-- Exercise instructions --
Would you reproduce exactly the lines below from the one holding "Partnership working (155, 1917)" through the one holding "Accessibility (176, 2505)", inclusive, and no others?

Data items:
◆ ◆ ◆ ◆ ◆

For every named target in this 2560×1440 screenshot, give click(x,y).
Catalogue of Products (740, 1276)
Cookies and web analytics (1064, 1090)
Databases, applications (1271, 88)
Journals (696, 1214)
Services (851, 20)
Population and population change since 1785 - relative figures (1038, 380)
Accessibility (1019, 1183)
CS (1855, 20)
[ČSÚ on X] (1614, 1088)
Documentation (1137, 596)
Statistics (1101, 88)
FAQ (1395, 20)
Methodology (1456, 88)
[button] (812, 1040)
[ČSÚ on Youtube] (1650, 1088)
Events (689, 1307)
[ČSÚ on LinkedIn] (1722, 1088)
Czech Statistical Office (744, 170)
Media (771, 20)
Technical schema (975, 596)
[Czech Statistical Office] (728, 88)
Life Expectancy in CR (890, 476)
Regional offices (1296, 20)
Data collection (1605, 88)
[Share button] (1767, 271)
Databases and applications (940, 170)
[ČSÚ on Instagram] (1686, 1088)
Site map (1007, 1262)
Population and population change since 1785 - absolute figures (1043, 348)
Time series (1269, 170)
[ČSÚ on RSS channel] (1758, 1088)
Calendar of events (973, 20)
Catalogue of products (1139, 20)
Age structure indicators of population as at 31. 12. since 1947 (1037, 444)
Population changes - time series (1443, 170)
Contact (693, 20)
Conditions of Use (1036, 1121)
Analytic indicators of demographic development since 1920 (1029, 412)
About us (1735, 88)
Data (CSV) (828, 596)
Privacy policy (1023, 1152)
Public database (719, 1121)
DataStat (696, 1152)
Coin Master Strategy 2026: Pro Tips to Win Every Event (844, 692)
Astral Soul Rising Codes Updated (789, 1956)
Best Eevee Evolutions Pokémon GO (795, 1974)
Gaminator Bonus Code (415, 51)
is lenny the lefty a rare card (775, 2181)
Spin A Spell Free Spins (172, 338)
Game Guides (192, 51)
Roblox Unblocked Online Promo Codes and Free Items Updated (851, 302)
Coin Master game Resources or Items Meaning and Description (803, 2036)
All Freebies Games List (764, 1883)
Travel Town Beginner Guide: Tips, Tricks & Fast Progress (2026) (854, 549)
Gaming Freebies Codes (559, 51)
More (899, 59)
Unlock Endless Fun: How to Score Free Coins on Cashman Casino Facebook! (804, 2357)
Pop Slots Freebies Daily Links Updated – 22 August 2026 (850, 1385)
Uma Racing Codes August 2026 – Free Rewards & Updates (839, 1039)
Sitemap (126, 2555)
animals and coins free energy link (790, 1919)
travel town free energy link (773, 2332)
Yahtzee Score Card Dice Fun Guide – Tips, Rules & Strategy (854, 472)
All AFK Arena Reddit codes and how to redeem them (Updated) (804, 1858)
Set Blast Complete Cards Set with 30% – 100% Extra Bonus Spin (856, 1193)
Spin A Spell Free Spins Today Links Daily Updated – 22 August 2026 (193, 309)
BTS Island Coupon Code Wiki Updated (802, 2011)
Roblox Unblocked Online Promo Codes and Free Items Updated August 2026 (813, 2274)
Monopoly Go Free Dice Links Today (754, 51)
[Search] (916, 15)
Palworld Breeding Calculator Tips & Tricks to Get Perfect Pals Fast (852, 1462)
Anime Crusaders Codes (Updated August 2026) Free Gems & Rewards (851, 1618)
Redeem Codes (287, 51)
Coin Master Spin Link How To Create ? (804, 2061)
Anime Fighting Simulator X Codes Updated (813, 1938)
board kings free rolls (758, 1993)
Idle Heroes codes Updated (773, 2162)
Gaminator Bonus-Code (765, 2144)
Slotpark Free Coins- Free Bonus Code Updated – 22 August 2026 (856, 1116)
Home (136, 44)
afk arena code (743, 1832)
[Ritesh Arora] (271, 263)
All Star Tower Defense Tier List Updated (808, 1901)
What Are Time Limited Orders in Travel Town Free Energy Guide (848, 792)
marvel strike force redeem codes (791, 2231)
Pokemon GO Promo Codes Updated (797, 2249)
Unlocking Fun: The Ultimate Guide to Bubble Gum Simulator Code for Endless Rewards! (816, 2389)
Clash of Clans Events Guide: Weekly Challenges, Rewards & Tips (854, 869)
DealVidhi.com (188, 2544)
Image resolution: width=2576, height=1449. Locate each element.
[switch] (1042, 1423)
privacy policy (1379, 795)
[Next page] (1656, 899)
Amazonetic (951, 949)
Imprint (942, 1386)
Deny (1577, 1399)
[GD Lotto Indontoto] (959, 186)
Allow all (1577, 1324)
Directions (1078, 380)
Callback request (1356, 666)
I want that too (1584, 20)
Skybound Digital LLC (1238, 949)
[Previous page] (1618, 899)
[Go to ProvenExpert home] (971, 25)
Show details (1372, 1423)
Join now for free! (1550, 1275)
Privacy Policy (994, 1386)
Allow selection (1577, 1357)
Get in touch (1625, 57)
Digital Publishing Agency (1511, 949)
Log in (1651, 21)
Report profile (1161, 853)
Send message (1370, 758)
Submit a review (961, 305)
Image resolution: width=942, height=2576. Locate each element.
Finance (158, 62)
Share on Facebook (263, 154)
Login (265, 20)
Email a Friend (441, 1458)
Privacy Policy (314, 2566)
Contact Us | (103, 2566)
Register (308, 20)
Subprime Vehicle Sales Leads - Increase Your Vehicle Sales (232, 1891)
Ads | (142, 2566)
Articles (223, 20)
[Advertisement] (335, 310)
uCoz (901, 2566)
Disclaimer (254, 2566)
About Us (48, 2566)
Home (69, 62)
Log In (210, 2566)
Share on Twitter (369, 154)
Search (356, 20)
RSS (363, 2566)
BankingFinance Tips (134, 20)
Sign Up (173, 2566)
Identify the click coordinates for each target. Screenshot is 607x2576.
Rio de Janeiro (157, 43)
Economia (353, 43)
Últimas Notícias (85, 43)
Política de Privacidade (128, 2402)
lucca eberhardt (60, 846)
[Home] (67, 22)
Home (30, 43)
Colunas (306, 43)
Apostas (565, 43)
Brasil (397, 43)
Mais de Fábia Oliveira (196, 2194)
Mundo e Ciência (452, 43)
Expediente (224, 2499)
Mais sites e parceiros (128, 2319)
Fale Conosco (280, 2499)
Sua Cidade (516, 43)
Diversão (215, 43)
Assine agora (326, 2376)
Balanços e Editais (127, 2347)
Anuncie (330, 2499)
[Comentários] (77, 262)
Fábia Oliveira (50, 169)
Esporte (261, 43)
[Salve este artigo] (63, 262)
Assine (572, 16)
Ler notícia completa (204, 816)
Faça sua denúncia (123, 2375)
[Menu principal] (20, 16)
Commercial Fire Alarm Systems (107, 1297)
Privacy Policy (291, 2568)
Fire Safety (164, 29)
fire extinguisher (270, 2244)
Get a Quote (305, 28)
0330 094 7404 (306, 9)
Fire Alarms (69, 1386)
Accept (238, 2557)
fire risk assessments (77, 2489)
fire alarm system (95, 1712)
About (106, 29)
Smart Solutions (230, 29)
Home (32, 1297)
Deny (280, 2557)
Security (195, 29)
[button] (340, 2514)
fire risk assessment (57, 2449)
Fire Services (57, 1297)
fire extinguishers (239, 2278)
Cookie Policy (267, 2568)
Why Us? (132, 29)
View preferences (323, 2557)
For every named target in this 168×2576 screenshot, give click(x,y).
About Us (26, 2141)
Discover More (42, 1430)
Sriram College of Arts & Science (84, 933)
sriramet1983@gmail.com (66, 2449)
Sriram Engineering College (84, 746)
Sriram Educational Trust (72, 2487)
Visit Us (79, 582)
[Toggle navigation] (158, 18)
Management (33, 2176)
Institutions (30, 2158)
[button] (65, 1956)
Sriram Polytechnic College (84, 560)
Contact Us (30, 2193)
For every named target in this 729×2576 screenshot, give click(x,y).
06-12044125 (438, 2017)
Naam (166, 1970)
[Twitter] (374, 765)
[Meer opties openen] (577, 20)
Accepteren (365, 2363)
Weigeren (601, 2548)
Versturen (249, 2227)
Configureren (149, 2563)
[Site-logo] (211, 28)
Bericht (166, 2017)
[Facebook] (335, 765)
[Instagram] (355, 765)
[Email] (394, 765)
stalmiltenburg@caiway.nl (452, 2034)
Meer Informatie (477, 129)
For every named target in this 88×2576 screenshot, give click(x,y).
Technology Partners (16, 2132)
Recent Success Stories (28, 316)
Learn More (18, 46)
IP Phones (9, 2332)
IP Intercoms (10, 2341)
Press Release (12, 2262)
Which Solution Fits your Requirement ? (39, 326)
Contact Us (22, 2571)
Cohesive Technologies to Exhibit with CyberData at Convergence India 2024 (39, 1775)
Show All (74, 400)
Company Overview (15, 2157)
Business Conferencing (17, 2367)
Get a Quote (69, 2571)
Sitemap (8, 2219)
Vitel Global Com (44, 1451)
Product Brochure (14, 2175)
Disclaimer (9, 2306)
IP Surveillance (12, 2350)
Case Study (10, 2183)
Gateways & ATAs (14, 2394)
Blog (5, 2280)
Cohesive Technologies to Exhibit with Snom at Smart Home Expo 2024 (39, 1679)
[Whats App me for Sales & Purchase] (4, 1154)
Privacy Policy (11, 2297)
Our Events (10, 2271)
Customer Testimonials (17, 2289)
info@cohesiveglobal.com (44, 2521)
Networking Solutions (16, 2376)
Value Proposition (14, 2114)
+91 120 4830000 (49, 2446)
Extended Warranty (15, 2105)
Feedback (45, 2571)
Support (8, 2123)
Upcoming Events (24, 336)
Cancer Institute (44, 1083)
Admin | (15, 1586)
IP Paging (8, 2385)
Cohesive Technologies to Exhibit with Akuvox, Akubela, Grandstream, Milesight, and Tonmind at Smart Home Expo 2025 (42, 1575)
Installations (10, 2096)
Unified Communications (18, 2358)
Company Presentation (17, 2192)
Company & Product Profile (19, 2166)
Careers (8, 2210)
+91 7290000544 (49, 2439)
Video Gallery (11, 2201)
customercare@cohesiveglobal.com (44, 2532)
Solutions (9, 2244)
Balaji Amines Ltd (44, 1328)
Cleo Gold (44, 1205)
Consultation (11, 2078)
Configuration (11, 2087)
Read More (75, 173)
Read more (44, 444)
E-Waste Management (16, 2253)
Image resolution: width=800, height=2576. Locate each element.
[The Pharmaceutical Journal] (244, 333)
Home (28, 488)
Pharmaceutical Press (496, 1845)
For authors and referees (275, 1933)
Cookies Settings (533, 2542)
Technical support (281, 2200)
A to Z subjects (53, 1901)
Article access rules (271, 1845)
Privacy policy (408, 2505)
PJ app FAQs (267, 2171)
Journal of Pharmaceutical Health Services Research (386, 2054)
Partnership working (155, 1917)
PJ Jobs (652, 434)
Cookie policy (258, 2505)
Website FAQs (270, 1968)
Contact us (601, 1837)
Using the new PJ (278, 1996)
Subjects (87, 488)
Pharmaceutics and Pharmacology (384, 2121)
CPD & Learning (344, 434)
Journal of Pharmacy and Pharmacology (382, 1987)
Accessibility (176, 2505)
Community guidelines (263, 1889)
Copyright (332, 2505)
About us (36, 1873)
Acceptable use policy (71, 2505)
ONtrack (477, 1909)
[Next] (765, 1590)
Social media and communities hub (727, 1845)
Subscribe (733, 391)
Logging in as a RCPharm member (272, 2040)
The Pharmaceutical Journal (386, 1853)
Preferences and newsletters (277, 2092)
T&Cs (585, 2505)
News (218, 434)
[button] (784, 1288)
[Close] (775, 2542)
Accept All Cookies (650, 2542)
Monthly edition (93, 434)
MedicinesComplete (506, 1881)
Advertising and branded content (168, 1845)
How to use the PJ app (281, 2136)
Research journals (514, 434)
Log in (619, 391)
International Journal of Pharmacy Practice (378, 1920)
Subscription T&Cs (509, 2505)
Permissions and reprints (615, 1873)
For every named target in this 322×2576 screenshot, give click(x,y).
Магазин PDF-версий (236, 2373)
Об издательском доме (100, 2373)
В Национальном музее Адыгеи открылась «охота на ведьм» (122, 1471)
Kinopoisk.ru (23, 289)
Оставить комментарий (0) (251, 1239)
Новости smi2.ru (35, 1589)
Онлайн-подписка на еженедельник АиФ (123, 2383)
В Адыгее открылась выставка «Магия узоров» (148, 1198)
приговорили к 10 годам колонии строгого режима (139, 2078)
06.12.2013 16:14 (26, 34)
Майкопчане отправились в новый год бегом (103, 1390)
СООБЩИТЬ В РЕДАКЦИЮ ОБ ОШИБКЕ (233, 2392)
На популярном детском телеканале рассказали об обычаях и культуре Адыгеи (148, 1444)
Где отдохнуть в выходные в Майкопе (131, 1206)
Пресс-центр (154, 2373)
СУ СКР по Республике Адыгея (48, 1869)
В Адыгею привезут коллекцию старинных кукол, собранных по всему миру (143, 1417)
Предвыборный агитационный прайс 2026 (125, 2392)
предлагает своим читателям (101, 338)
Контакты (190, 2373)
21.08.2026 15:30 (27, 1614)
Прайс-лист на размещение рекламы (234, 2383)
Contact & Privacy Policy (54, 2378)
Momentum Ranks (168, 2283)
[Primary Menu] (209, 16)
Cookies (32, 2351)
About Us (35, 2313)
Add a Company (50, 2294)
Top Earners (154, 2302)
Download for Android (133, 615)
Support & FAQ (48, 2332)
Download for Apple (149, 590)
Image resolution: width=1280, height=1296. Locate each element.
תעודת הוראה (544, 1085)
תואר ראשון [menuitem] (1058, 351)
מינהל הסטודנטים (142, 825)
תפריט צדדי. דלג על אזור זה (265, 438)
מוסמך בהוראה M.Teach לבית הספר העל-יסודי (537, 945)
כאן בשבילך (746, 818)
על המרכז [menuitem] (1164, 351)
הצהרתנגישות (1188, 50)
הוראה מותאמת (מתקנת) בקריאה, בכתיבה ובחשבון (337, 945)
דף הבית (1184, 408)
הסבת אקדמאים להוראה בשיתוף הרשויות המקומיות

◆ ◆ ◆ ◆ ◆

-- Finished task --
Partnership working (155, 1917)
PJ Jobs (652, 434)
Cookie policy (258, 2505)
Website FAQs (270, 1968)
Contact us (601, 1837)
Using the new PJ (278, 1996)
Subjects (87, 488)
Pharmaceutics and Pharmacology (384, 2121)
CPD & Learning (344, 434)
Journal of Pharmacy and Pharmacology (382, 1987)
Accessibility (176, 2505)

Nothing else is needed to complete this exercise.